### Listed entries

##############################

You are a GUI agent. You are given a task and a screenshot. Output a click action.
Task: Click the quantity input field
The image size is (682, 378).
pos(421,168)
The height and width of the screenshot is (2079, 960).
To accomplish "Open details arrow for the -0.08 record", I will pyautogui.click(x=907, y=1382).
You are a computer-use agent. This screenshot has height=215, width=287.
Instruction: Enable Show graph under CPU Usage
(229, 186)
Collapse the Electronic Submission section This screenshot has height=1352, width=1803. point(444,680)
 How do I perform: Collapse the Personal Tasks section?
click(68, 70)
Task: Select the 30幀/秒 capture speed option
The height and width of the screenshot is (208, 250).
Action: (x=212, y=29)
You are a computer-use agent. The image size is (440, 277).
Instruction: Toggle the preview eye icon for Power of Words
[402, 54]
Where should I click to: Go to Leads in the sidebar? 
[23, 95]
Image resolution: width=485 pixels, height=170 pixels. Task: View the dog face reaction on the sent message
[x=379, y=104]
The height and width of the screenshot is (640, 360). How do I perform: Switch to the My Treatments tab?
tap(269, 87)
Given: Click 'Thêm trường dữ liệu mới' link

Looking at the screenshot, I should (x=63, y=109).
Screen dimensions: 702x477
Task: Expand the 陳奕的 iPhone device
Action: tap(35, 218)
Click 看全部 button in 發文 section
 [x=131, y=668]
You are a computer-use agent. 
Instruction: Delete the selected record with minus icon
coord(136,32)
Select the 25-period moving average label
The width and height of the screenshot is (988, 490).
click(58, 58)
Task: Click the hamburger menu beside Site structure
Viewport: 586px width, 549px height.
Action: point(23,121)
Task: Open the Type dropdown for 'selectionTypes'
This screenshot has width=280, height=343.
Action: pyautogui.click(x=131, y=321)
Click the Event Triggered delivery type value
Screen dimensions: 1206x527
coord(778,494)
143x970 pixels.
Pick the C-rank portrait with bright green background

##############################

Copy out the entries above without altering a single character.

You are a GUI agent. You are given a task and a screenshot. Output a click action.
Task: Click the quantity input field
The image size is (682, 378).
pos(421,168)
The height and width of the screenshot is (2079, 960).
To accomplish "Open details arrow for the -0.08 record", I will pyautogui.click(x=907, y=1382).
You are a computer-use agent. This screenshot has height=215, width=287.
Instruction: Enable Show graph under CPU Usage
(229, 186)
Collapse the Electronic Submission section This screenshot has height=1352, width=1803. point(444,680)
 How do I perform: Collapse the Personal Tasks section?
click(68, 70)
Task: Select the 30幀/秒 capture speed option
The height and width of the screenshot is (208, 250).
Action: (x=212, y=29)
You are a computer-use agent. The image size is (440, 277).
Instruction: Toggle the preview eye icon for Power of Words
[402, 54]
Where should I click to: Go to Leads in the sidebar? 
[23, 95]
Image resolution: width=485 pixels, height=170 pixels. Task: View the dog face reaction on the sent message
[x=379, y=104]
The height and width of the screenshot is (640, 360). How do I perform: Switch to the My Treatments tab?
tap(269, 87)
Given: Click 'Thêm trường dữ liệu mới' link

Looking at the screenshot, I should (x=63, y=109).
Screen dimensions: 702x477
Task: Expand the 陳奕的 iPhone device
Action: tap(35, 218)
Click 看全部 button in 發文 section
 [x=131, y=668]
You are a computer-use agent. 
Instruction: Delete the selected record with minus icon
coord(136,32)
Select the 25-period moving average label
The width and height of the screenshot is (988, 490).
click(58, 58)
Task: Click the hamburger menu beside Site structure
Viewport: 586px width, 549px height.
Action: point(23,121)
Task: Open the Type dropdown for 'selectionTypes'
This screenshot has width=280, height=343.
Action: pyautogui.click(x=131, y=321)
Click the Event Triggered delivery type value
Screen dimensions: 1206x527
coord(778,494)
143x970 pixels.
Pick the C-rank portrait with bright green background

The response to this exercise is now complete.